--- Aim of the task ---
Your answer should consist of the lines in the listing that hold "agent".

--- Entries shown ---
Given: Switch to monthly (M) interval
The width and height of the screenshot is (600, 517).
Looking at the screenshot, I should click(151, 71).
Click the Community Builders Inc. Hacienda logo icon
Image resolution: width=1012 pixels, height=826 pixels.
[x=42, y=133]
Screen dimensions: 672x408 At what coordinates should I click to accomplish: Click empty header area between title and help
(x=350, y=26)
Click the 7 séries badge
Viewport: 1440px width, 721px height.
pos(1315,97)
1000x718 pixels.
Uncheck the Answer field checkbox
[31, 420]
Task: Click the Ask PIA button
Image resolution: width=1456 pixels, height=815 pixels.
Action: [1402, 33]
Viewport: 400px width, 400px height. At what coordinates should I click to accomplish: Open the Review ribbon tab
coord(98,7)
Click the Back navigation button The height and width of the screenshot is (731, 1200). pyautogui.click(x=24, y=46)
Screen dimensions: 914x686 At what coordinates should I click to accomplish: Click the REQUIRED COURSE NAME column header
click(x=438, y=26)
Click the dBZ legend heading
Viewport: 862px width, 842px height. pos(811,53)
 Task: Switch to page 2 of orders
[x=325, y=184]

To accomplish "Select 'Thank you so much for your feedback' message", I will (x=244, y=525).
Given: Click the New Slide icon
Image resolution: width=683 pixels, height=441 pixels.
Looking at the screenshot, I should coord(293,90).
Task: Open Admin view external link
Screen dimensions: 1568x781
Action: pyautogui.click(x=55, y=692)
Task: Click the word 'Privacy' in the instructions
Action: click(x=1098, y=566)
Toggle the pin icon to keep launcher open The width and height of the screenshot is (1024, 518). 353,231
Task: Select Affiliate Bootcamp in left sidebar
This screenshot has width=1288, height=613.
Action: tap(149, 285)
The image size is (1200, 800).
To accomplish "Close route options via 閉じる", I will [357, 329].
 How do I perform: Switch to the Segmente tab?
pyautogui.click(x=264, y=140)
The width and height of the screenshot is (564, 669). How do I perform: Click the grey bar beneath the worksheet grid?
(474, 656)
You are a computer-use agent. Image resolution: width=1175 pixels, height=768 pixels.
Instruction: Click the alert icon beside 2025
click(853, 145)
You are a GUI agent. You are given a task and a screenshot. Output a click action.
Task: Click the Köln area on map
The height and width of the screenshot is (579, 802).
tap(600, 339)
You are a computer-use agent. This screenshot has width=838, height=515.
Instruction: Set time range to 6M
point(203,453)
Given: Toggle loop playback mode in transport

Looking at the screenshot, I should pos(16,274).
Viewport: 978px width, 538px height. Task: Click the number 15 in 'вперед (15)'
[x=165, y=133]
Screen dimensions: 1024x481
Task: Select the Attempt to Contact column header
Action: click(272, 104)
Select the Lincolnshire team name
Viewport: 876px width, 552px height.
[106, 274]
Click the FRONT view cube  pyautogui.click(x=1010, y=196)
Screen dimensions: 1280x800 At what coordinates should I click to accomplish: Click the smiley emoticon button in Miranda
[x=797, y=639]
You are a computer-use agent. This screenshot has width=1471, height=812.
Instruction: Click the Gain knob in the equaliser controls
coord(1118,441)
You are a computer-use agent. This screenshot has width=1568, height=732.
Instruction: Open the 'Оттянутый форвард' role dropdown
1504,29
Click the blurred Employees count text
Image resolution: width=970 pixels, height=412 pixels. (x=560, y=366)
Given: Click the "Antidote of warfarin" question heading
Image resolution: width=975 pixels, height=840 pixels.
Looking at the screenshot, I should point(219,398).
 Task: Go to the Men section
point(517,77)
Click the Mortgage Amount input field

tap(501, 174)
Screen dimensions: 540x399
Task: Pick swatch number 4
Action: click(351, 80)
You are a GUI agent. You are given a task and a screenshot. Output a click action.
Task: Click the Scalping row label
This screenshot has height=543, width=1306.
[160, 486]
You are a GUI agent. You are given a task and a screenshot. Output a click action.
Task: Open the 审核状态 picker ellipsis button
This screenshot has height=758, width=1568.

--- Answer section ---
You are a computer-use agent. Image resolution: width=1175 pixels, height=768 pixels.
You are a GUI agent. You are given a task and a screenshot. Output a click action.
You are a computer-use agent. This screenshot has width=838, height=515.
You are a computer-use agent. This screenshot has width=1471, height=812.
You are a computer-use agent. This screenshot has width=1568, height=732.
You are a GUI agent. You are given a task and a screenshot. Output a click action.
You are a GUI agent. You are given a task and a screenshot. Output a click action.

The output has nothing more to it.